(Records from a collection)

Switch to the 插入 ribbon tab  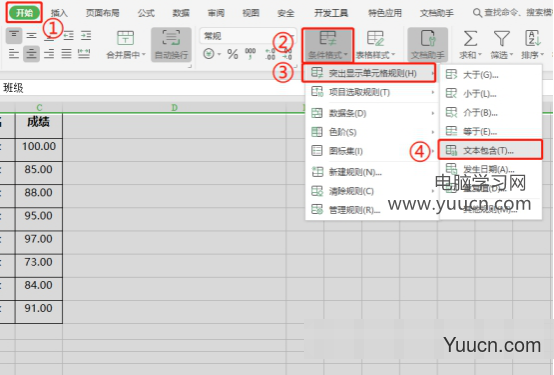(59, 13)
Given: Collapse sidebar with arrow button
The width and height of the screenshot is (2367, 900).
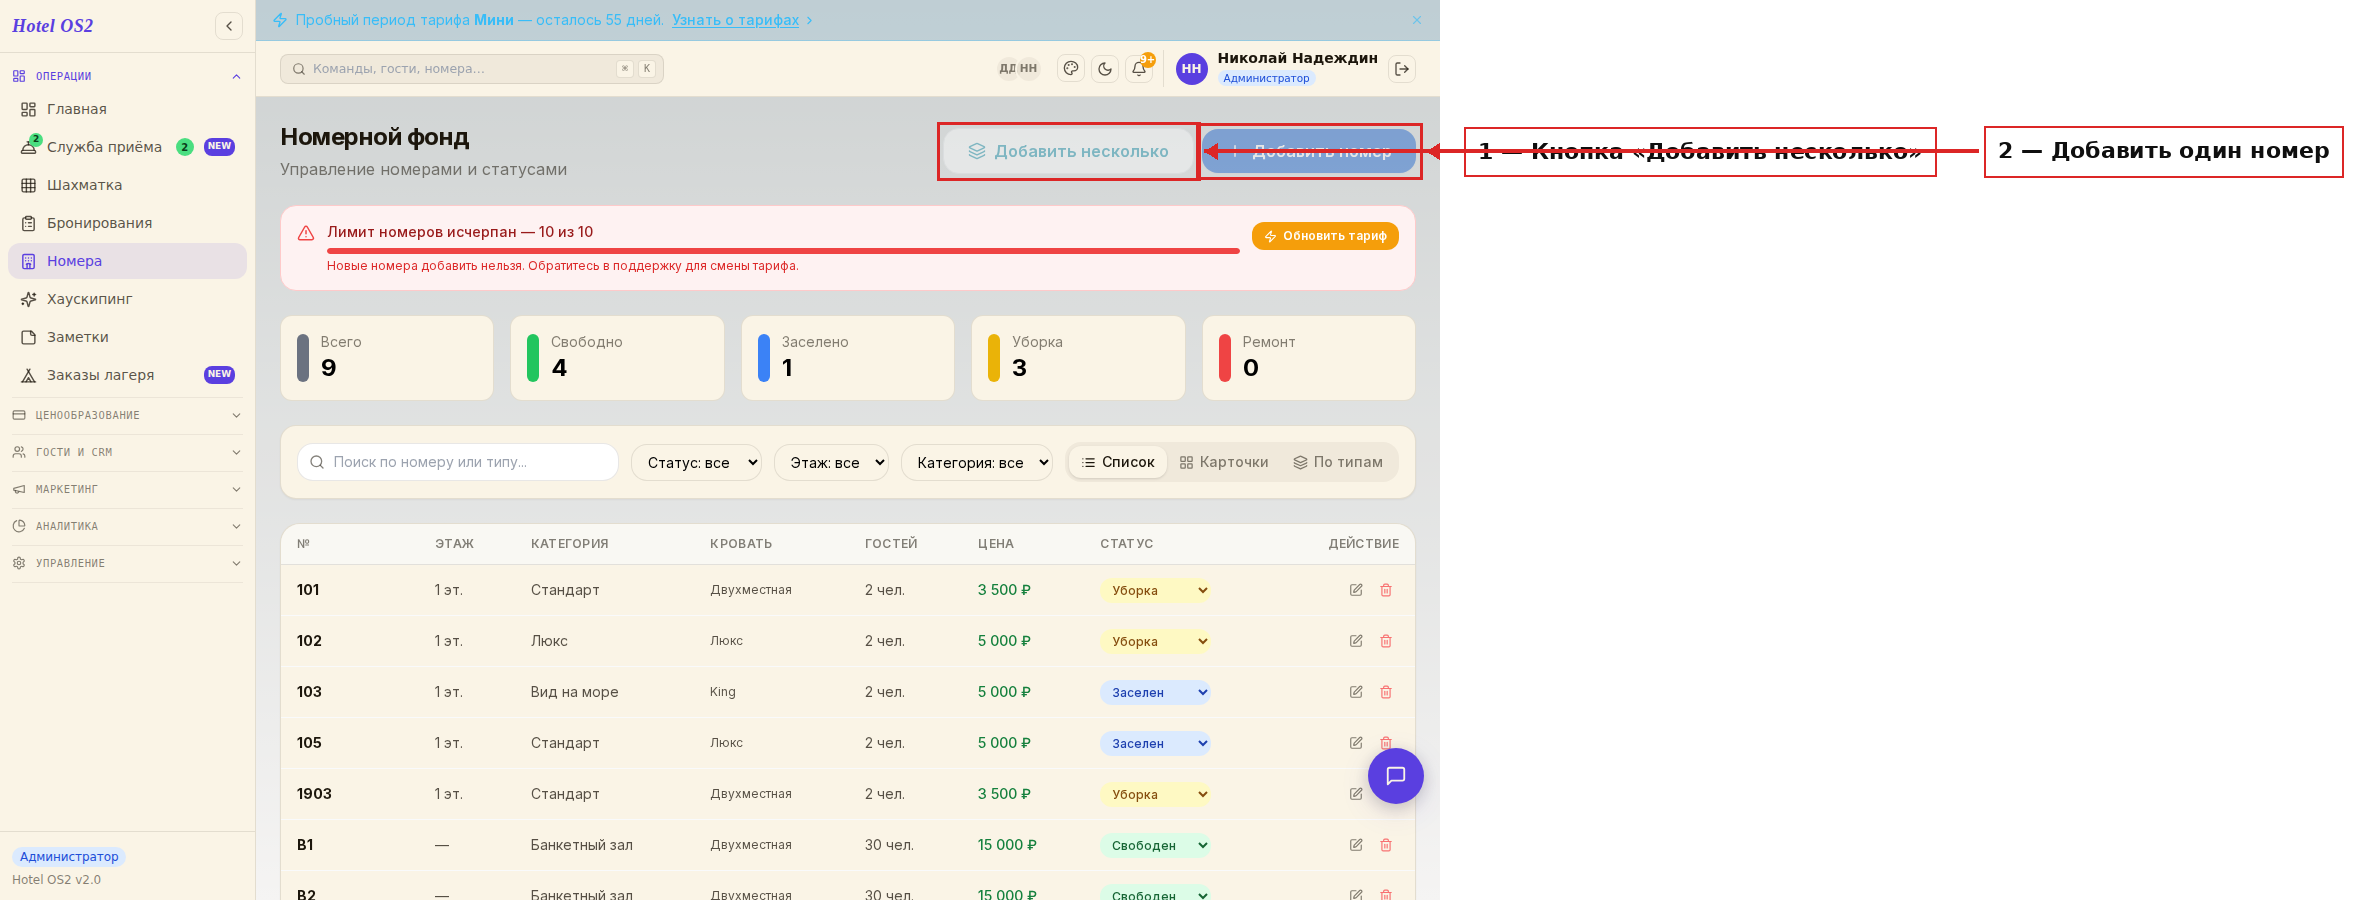Looking at the screenshot, I should 229,26.
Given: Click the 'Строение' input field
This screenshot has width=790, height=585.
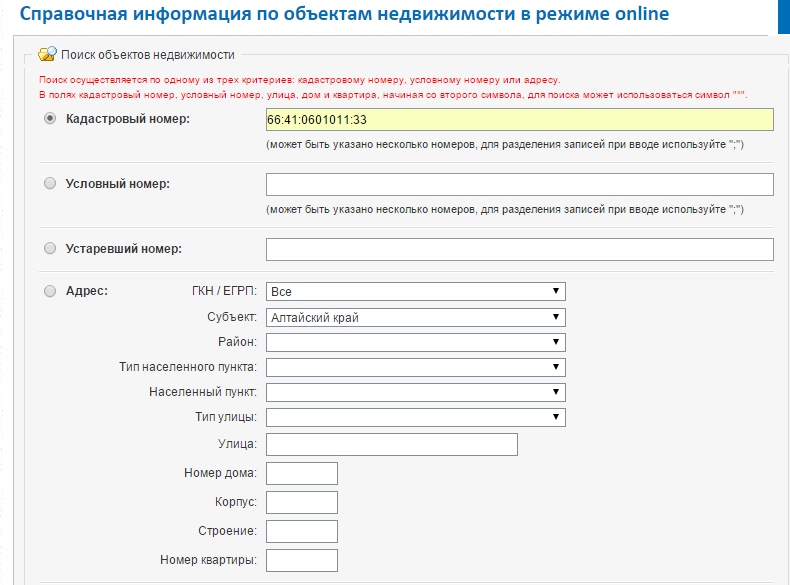Looking at the screenshot, I should [x=302, y=531].
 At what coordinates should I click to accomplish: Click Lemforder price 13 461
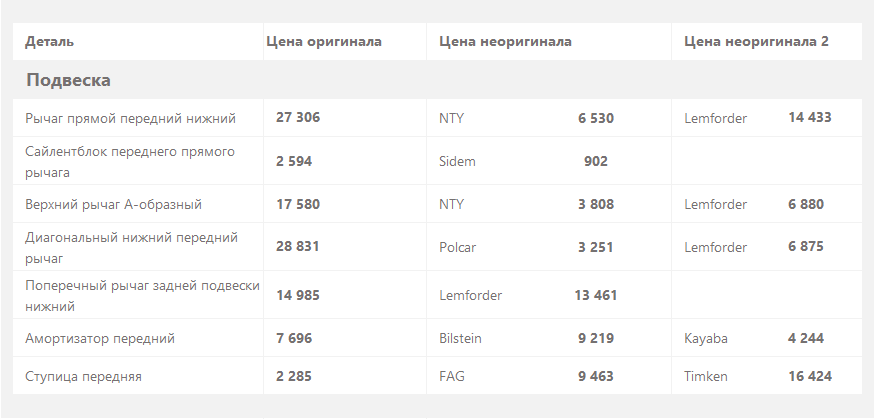click(x=595, y=295)
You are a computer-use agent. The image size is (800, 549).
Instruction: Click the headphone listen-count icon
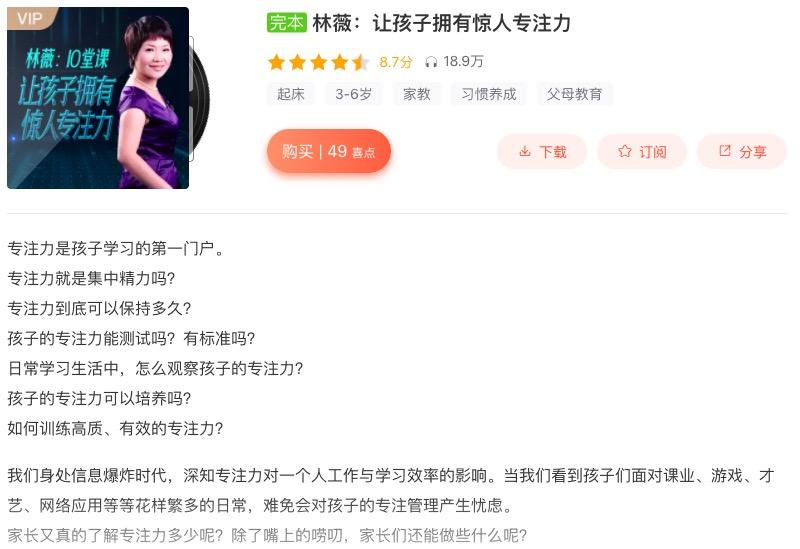click(x=431, y=62)
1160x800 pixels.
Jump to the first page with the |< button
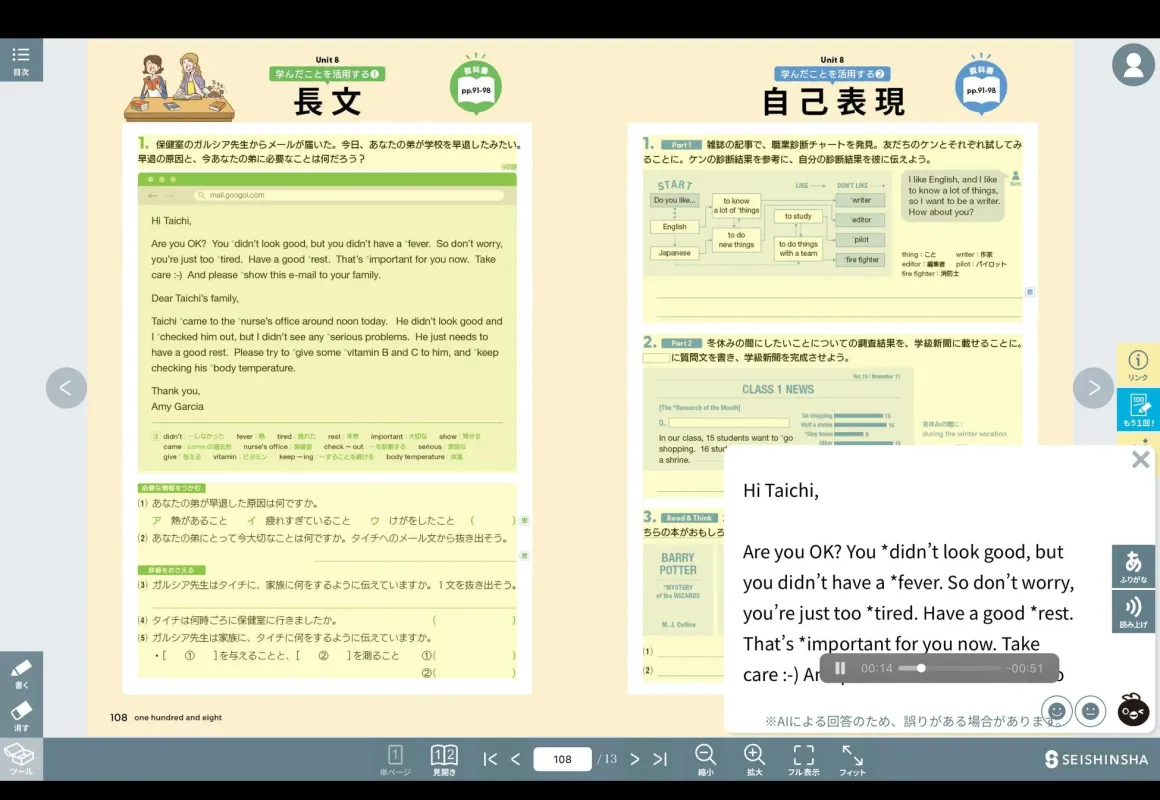pyautogui.click(x=489, y=759)
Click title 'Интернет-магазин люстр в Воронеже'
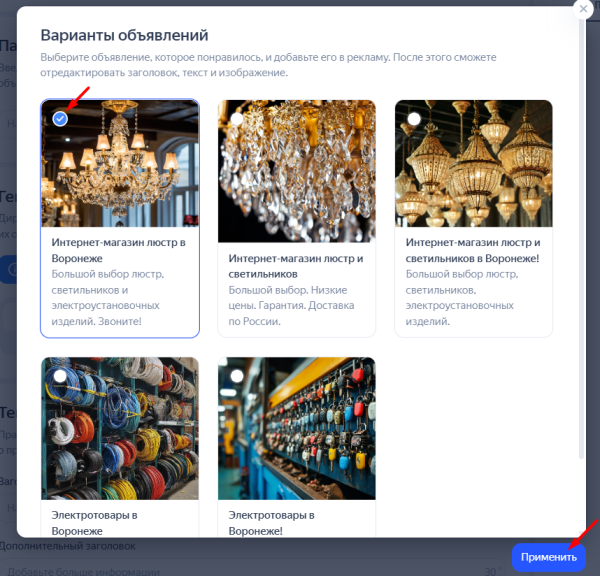 point(119,250)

■ What the task requires
Go through the entries above and copy each line holding the string "Given".

■ The completed task
Given: Collapse sidebar with arrow button
Given: Click the 'Строение' input field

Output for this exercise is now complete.